Each disambiguator returns one of 3 values: 1, 2, or Eq. Now given a
list of of N disambiguators, you consider all combination functions
from N values chosen from {1,2,Eq} (that is, from the rankings the N
individual disambiguators return) to a value in {1,2,Eq} (namely, the
final ranking.) The ordering of disambiguators mentioned above is just
one such function - it just starts at the left of the input vector and
takes the first non-Eq value it finds.
Given the same input as described above, how do we find the optimal
combination function?
Task 3: Do task 2, but incrementally. You don't get the ranked
sentences all at once, but one at a time, updating the combination
function each time, gradually converging on the best fit.
I would be grateful for any pointers to relevant literature on any of
these problems. Please reply to me directly.
Thanks
Jim Barnett barnett@mcc.com
(512) 338-3607
[Editors notes:
1. Please forward replies to ml-list as well.
2. If you are willing to make this data set generally available,
you might find 10 people willing to try different algorithms on your
problem. If so, contact "pmurphy@ics.uci.edu"
3. You are probably not going to find an optimal order. The best you
can hope for is one minimizes error on the training data, or one that
is a trade off error on the training data for simplicity of the
combination function.
4. To me, your task 1 seems harder than tasks 2 or 3, (perhaps because
the combination function in task 1 is so constrained). Do you need this
solved or would you be happy if just 3 were solved.
5. A good start would be:
Quinlan, R. (1986). Induction of decision trees. Machine Learning, 1,
81-106. There are several later papers describing incremental versions
of decision tree learners (That will solve task 3 if this paper will
solve task 2 for you). This, as well as a variety of other programs
will be applicable if you can coerce the training data into a set
of examples, where each example is a set of attributes (perhaps
d1, d2 ..., dn) where each attribute takes on a value, (e.g., 1,
2 or Eq) and each example belongs to one of a small number of classes
(e.g., Preferred or Not Preferred) For example:
<d1:1, d2:1, d3:Eq, d4:2> Preferred
<d1:1, d2:1, d3:Eq, d4,1> Preferred
<d1:2, d2:1, d3:1, d4,2> Not Preferred
From your description, I'm not positive that you can do this.

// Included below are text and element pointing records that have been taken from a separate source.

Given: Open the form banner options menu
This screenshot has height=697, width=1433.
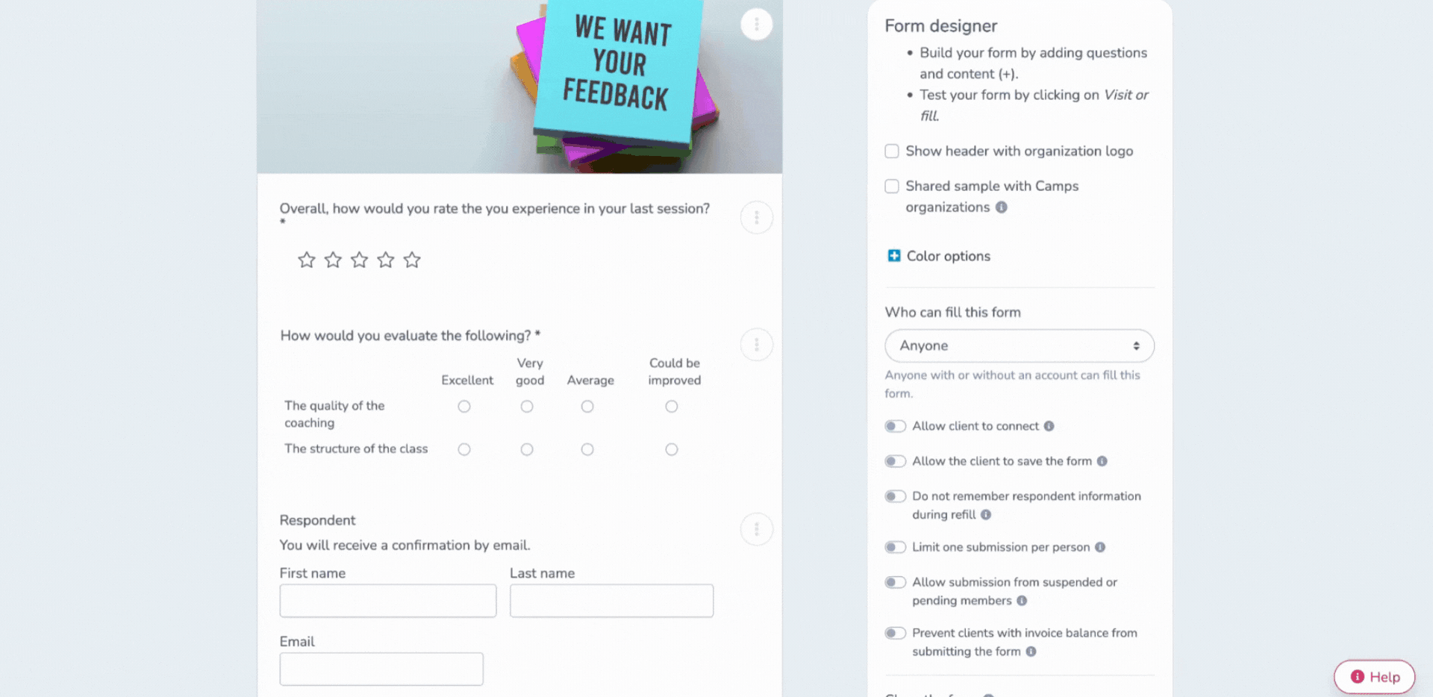Looking at the screenshot, I should tap(756, 24).
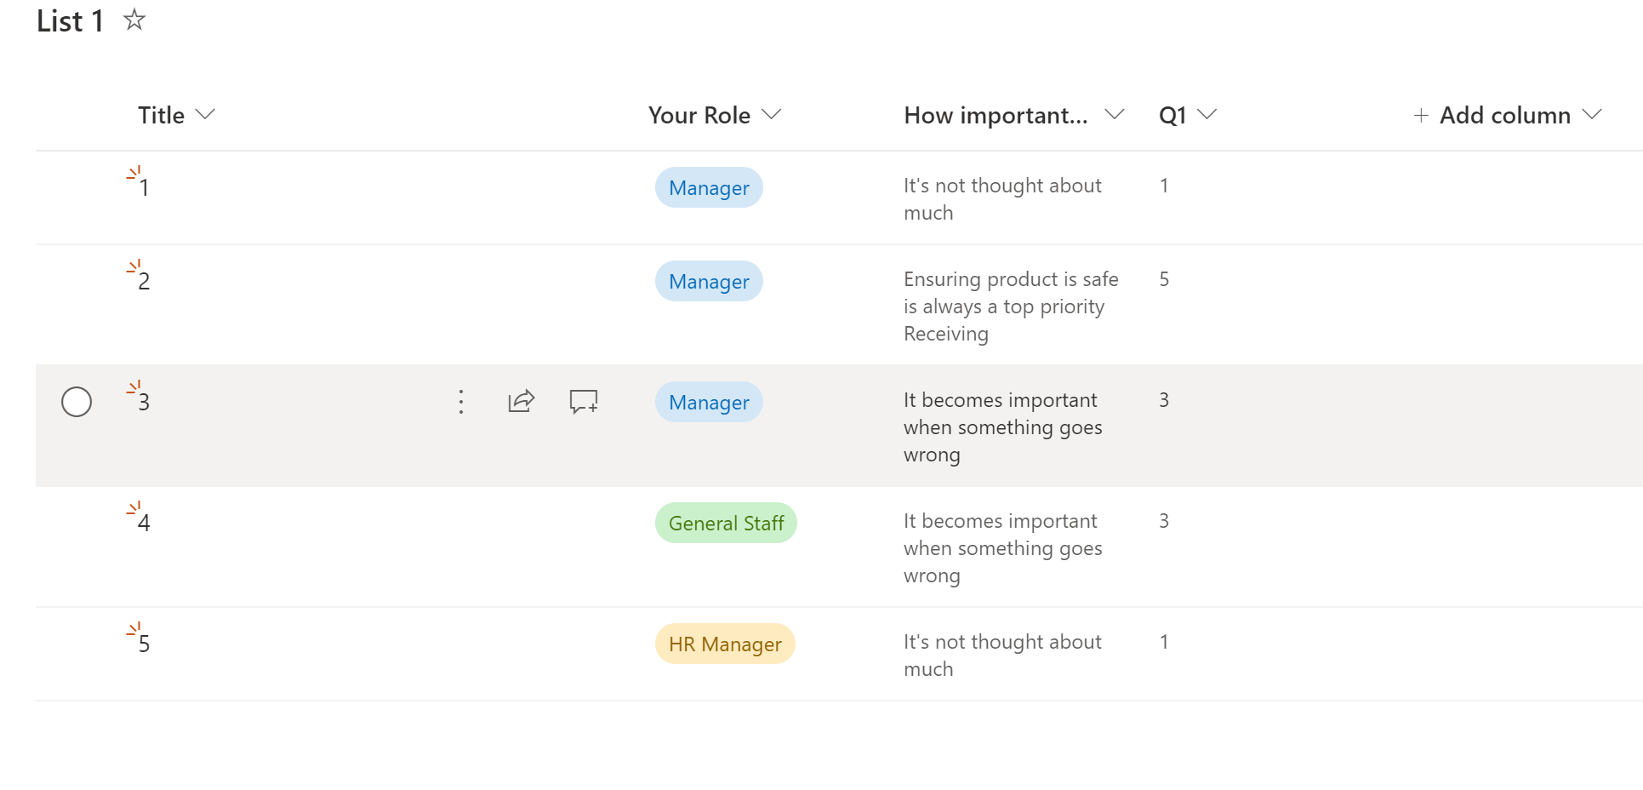Open item titled 4
This screenshot has height=790, width=1643.
145,524
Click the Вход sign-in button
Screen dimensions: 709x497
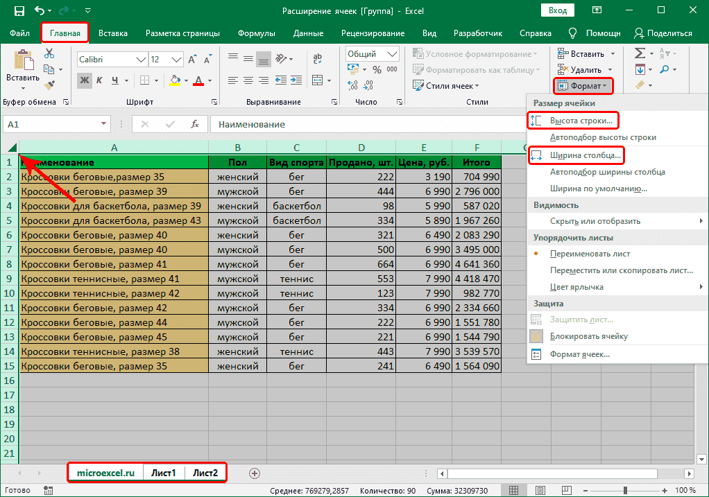[x=557, y=10]
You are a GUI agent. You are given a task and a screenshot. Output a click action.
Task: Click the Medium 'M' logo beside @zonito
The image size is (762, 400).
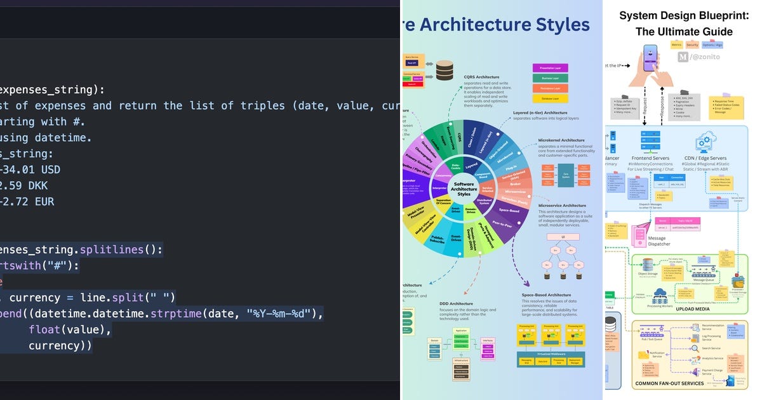[683, 57]
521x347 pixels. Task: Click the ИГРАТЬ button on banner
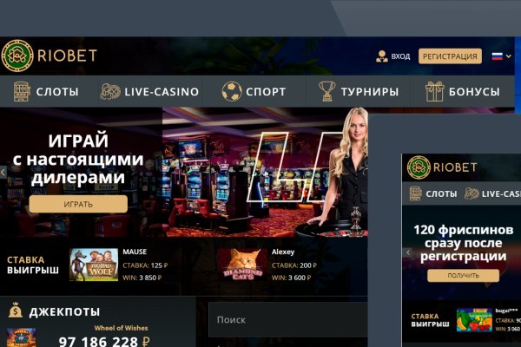[x=78, y=204]
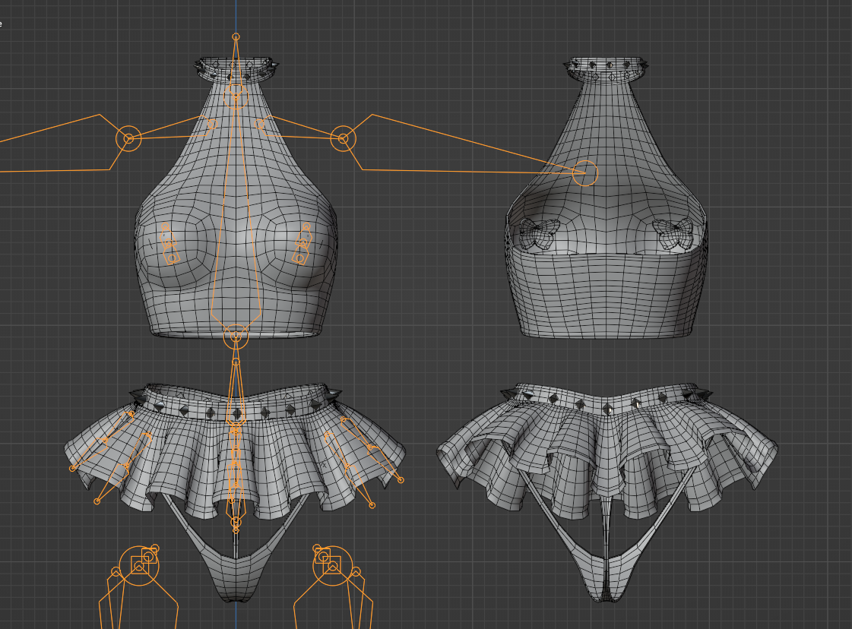Click the screen-left breast bone chain
The width and height of the screenshot is (852, 629).
click(x=169, y=243)
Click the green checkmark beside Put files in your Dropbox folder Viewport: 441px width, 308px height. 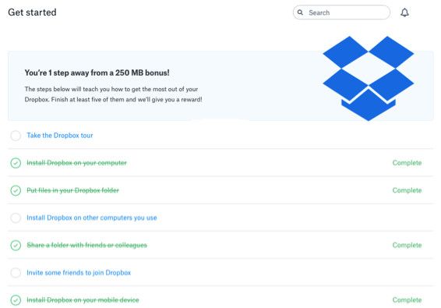[16, 190]
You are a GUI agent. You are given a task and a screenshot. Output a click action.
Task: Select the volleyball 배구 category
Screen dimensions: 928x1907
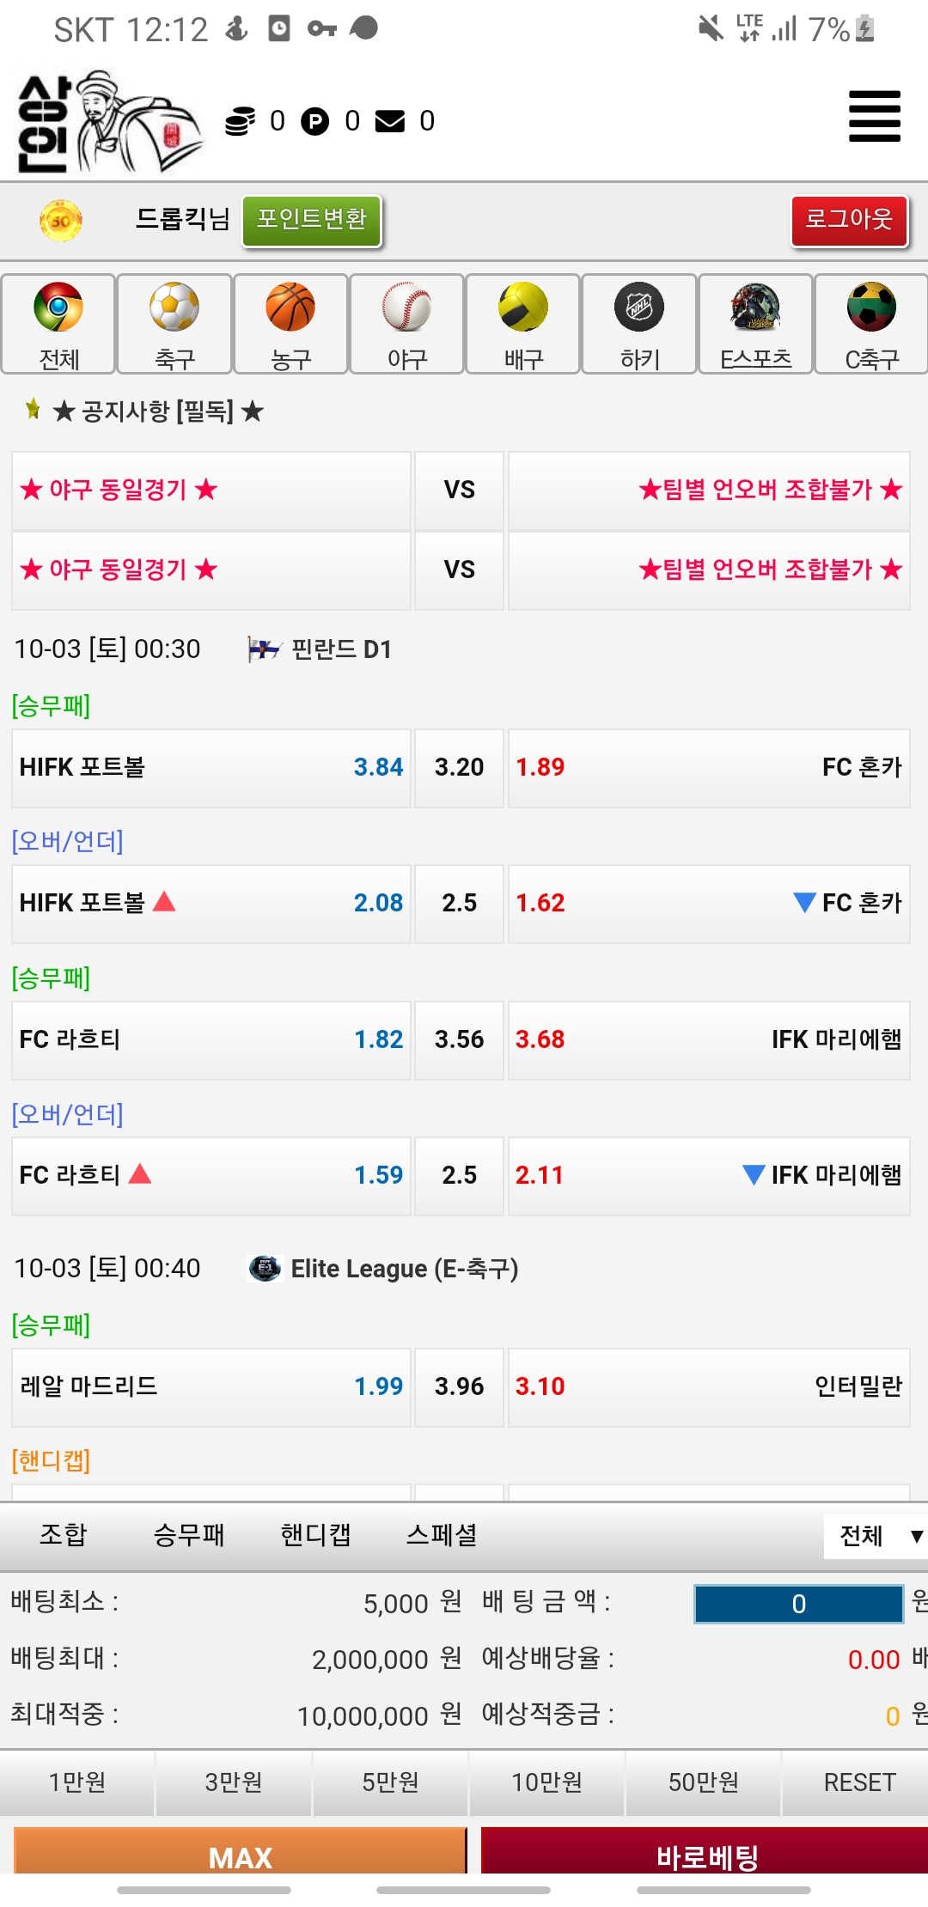(x=523, y=324)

6. Since you mention "decision lists" here is a good reference:
Pagallo, G., & Haussler, D. (1990). Boolean feature discovery in
empirical learning. Machine Learning, 5, 71-100. This will also
be applicable if the previous system is.
7. A recent volume edited by Shavlik & Diettrick called something
like "Readings in Machine Learning" available from Morgan Kaufmann
contains reprints of many "classic" papers.
-Mike]
------------------------------
From: Jude Shavlik <shavlik@cs.wisc.EDU>
To: ml@ics.UCI.EDU
Subject: Wisconsin FTP Site for ML Papers
The connectionist community has a very successful archive of postscript
versions of recent papers. This archive, called neuroprose, is located at
Ohio State and managed by Jordan Pollack. I suggest the readers of ML-LIST
emulate this useful method of rapid dissemination of research.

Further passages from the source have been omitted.